Effective Power (P_E) in Ship Resistance & Propulsion

Effective Power, written as P_E, is the power required to tow a ship at a given speed in calm water. It is the cleanest “hydrodynamics-only” power number because it comes directly from total resistance and ship speed through the water.

In practice, you typically obtain resistance from a method such as Holtrop–Mennen, Savitsky, model tests, CFD, or sea-trial analysis, then convert that resistance into a power requirement using this calculator.

Core equation & units

The definition is:

P_E = R_T · V_s

Where R_T is the total resistance (usually in kN) and V_s is the ship speed through water (kn or m/s). The calculator handles unit conversion internally and reports power in kW and hp.

• 1 kN = 1000 N
• 1 kn = 0.514444 m/s
• 1 hp ≈ 0.7457 kW (mechanical horsepower)

What R_T actually includes

Total resistance is the sum of multiple physical components.
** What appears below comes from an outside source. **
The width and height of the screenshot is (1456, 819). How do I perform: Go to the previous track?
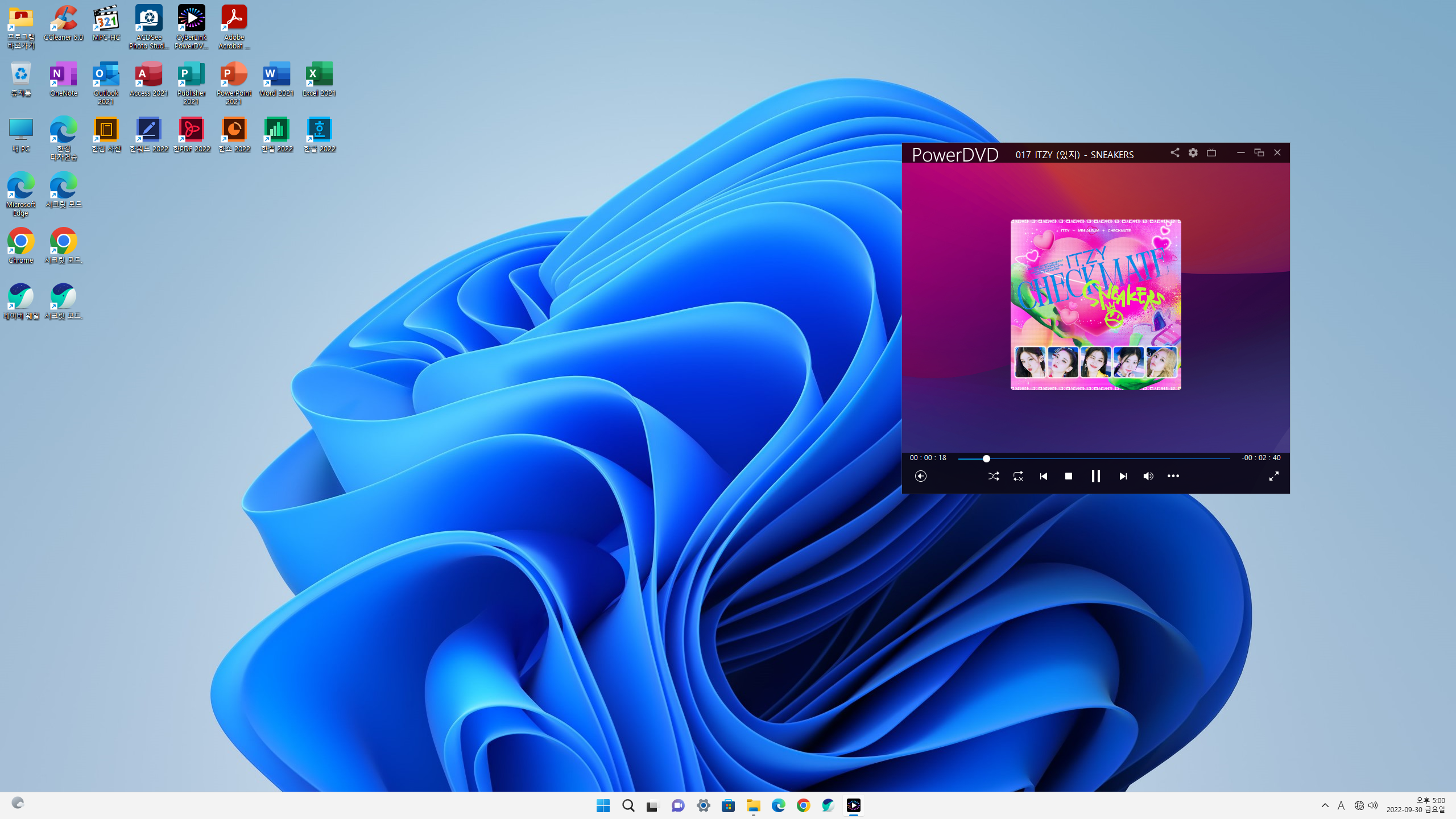pyautogui.click(x=1043, y=476)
Depending on the method you used, R_T may include:

• Frictional resistance (viscous skin friction along the hull)
• Form effects (pressure resistance due to hull shape; often handled via a form factor)
• Wave-making resistance (energy lost to surface waves)
• Appendage resistance (rudder, brackets, shafts, bilge keels, etc.)
• Air resistance (sometimes included; sometimes treated separately)
• Correlation allowance / roughness allowance (common in full-scale estimates)

If your R_T excludes some items (for example, appendages or air), your P_E will also exclude them. The number is only as complete as the resistance source you feed into it.

Effective Power vs Delivered Power vs Brake Power

P_E is not what the engine “sees.” It is the hydrodynamic requirement at the hull. Real propulsion systems have interaction effects and losses, so you typically move along the power chain:

• P_E — effective power (tow power in calm water)
• P_T — thrust power at the propeller (T · V_a)
• P_D — delivered power at the propeller shaft
• P_B — brake power at the engine output (before gearbox/shaft losses depending on definition)

A common (engineering) relationship uses propulsion efficiency factors:

P_B ≈ P_E / (η_H · η_R · η₀ · η_S)

Where: η₀ is propeller open-water efficiency, η_H is hull efficiency (wake & thrust deduction), η_R is relative rotative efficiency, and η_S is shaft/gearbox mechanical efficiency (if included). This is why two ships with the same P_E can require different engine powers.

Speed sensitivity (why a small speed change matters)

Effective power rises rapidly with speed. Even without getting into detailed scaling laws, most displacement ships show a steep increase in resistance around their operating range, which means P_E grows much faster than speed. This is why “+1 knot” can be a huge fuel and power penalty.

Use this calculator to compare scenarios: different speeds, different hull conditions (clean vs fouled), or different loading drafts (which influence resistance).

How to use P_E correctly

• Use speed through water (STW), not speed over ground (SOG). Current can distort SOG heavily.
• Match conditions: draft, trim, displacement, and sea state should match your resistance source.
• Know what your R_T includes: appendages, air resistance, correlation allowance, margins.
• Keep units consistent: kN with kn is fine as long as conversions are handled (this tool does it).

If you are working from sea-trial data, ensure you correct for wind/current and ideally normalize to calm-water conditions before treating the result as a “design” P_E.

Related propulsion & power calculators

Effective power is the starting point for the propulsion power chain. Continue with:

• Hull Efficiency (η_H) – converts between effective and thrust power using wake & thrust deduction effects.
• Relative Rotative Efficiency (η_R) – accounts for rotational interaction differences behind the ship.
• Propeller Efficiency (η₀) – propeller open-water efficiency from coefficients or forces.
• Delivered Power (P_D) – power required at the propeller shaft.
• Brake Power (P_B) – engine brake power estimate after losses & efficiencies.
• Propeller Slip – quick diagnostic using pitch, RPM, and ship speed.

Tip: If your P_E looks “too low” compared to the installed engine power, remember that P_E is calm-water towing power. Sea margin, engine margin, fouling, weather, and drivetrain/propulsion losses can easily move required brake power much higher.